Tin Drum Asiacafé specializes in Asian-inspired street food served in a fast-casual setting, a niche that’s ripe for growth in the Southeast U.S., according to owner and founder Steven Chan.
Chan, a native of Hong Kong, wanted to capture the energy of city streets and encapsulate it in his restaurants. His first location, which opened at his alma mater, Georgia Tech, in 2003, was an ideal place to experiment with the concept, he said.
“The people around it really enjoyed the atmosphere, being in a college town,” Chan said. “The inspiration of Tin Drum is that we’re inspired by the food and energy on the streets of Asia.”
“It’s kind of like eating by the curbside,” he said. “Very unpretentious. Very real.”
Since 2003, Atlanta-based Tin Drum has grown to 12 units. Chan said he plans to open seven to 10 new locations in 2013, too. By tapping into the emerging Asian fast-casual market, Chan said he hopes his chain will continue to grow steadily for years to come.
Nation's Restaurant News recently spoke with Chan about his vision for the chain.
What sets Tin Drum apart from other fast-casual restaurants?
I think it’s the flavor profile. Asian food is not new. Chinese food has been around [in the U.S.] for a long time, obviously. People are looking for something a little more exotic in nature. We can make things a little bit spicy. Now is a good time to introduce new flavors. Customers are used to the spicier flavor profile they get from Tex Mex, and they can also get that from us.
Why did you choose to enter the fast-causal segment?
Fast casual, to me, is just a name. Really, we’re fresh to order. These days, a lot of QSR operators say they’re fast casual, but they’re not. We are fresh to order, so we are a true fast casual. We cook the food to order, how you order it.
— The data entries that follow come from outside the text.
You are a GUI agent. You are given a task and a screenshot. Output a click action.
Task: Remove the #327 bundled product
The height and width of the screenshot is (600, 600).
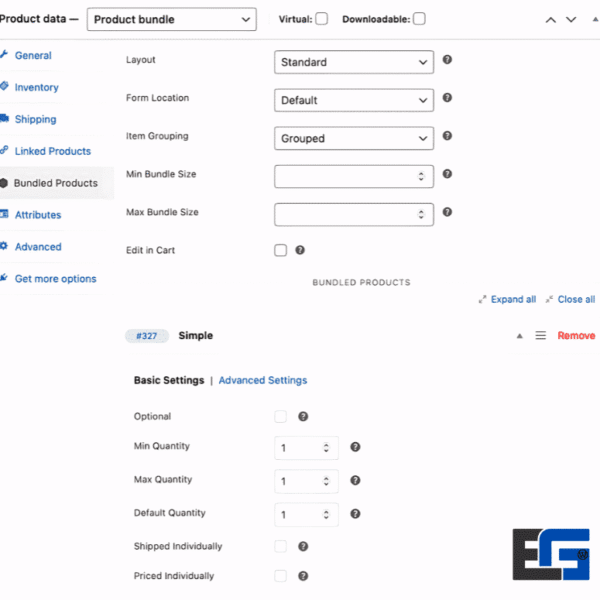(x=576, y=336)
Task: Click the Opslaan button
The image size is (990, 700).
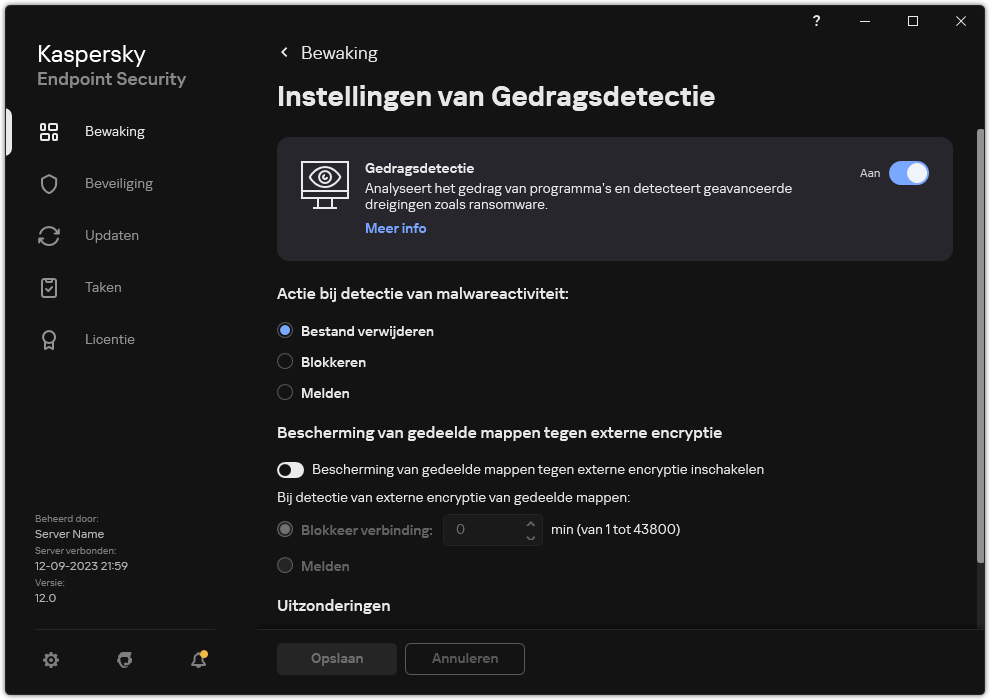Action: point(336,659)
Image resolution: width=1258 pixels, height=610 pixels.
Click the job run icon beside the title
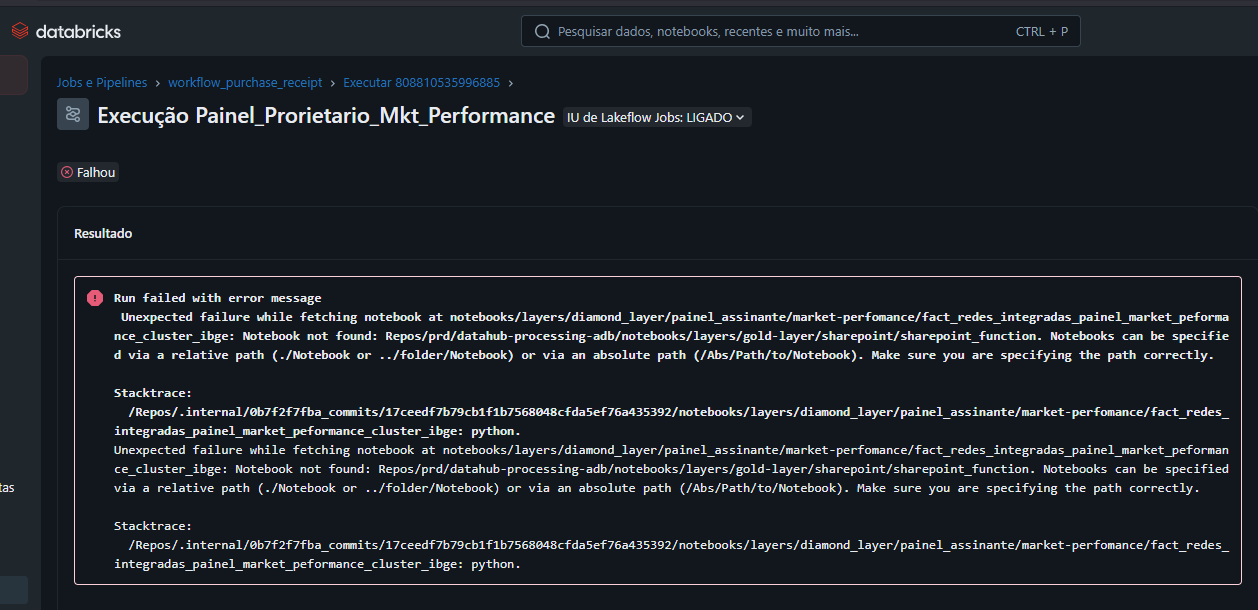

It’s no more than 10 minutes from when you order to getting your food.
Who is your average customer?
They’re between the ages of 18-34. They’re high school students, college students and young professionals, mostly. In a way we feel like we’re planting the seeds for our customers in the future.
Tell me a bit about your menu.
The millionaire walks the same street as the hobo. Our menu is really for everybody. If you want traditional Chinese food, we have that. But if... you want street-food-inspired Korean tacos, we have that as well.
Describe Tin Drum’s growth plan. Will you rely mostly on franchisees?
To be honest with you, it’s a bit too early to really say. Whenever we go into a new market, we want to have a corporate location to support the franchisees, however. If there’s a market with 17 Tin Drums, we might have two corporate locations so that we can support them. There may come a time when we develop corporate locations and then sell them to franchisees, as well. We currently have two corporate locations.
Do you think you’ll ever expand Tin Drum outside of the Southeast?
The focus right now is the Southeast. Once again, it’s about support and knowing how to support the restaurants. It also helps to be able to drive to our other cities with locations. We take baby steps.
In October, Atlanta-based private-equity firm BIP Opportunities Fund said it would take a minority interest in Tin Drum. Will this help advance your growth plan?
Absolutely. We closed the investment transaction back in September. From that, we’re really building up our infrastructure. After that I think we’ll feel really, really comfortable.
Are you seeking other investors?
We’re not looking for any other investors at the moment. It’s been a terrific relationship with the folks at BIP. And I think a concept like Tin Drum really is the next generation of Asian restaurant in the U.S. It’s fresh, offers variety, [and has] reasonable prices.